Stored records:
^^^^^^^^^^^^^^^^
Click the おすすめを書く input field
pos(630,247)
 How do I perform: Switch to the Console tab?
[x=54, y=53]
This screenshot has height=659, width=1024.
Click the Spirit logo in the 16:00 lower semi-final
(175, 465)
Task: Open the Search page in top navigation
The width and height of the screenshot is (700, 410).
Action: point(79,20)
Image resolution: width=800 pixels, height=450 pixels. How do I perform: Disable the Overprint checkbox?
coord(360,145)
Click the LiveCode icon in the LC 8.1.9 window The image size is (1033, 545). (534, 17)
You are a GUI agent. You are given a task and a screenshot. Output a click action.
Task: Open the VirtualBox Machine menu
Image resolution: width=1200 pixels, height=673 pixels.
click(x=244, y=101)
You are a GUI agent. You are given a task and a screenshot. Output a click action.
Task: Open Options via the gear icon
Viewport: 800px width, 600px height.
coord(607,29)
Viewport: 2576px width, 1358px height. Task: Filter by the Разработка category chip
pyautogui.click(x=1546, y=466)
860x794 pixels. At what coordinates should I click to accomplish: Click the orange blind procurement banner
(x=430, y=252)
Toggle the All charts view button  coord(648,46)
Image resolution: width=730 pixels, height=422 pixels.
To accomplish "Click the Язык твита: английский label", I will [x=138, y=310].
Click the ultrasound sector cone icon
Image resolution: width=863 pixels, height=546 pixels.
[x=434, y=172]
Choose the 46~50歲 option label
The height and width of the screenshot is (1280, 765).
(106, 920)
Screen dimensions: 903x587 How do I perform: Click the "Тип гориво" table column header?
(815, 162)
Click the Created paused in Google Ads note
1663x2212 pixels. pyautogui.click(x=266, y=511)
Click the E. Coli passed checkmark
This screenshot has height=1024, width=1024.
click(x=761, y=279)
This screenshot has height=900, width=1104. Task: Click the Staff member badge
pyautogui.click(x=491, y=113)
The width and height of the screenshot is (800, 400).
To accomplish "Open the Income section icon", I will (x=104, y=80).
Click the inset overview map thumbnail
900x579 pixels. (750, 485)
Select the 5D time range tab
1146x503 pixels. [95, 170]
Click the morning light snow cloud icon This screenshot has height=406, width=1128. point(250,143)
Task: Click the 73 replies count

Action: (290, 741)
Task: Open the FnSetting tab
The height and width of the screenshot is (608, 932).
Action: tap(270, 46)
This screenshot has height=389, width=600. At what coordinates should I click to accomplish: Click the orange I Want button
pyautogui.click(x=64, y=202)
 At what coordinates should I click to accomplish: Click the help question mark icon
^^^^^^^^^^^^^^^^
| Task |
Beginning of the records through the line with "Toggle the All": return that span exactly and stop there.

| Task response |
Click the おすすめを書く input field
pos(630,247)
 How do I perform: Switch to the Console tab?
[x=54, y=53]
This screenshot has height=659, width=1024.
Click the Spirit logo in the 16:00 lower semi-final
(175, 465)
Task: Open the Search page in top navigation
The width and height of the screenshot is (700, 410).
Action: point(79,20)
Image resolution: width=800 pixels, height=450 pixels. How do I perform: Disable the Overprint checkbox?
coord(360,145)
Click the LiveCode icon in the LC 8.1.9 window The image size is (1033, 545). (534, 17)
You are a GUI agent. You are given a task and a screenshot. Output a click action.
Task: Open the VirtualBox Machine menu
Image resolution: width=1200 pixels, height=673 pixels.
click(x=244, y=101)
You are a GUI agent. You are given a task and a screenshot. Output a click action.
Task: Open Options via the gear icon
Viewport: 800px width, 600px height.
coord(607,29)
Viewport: 2576px width, 1358px height. Task: Filter by the Разработка category chip
pyautogui.click(x=1546, y=466)
860x794 pixels. At what coordinates should I click to accomplish: Click the orange blind procurement banner
(x=430, y=252)
Toggle the All charts view button  coord(648,46)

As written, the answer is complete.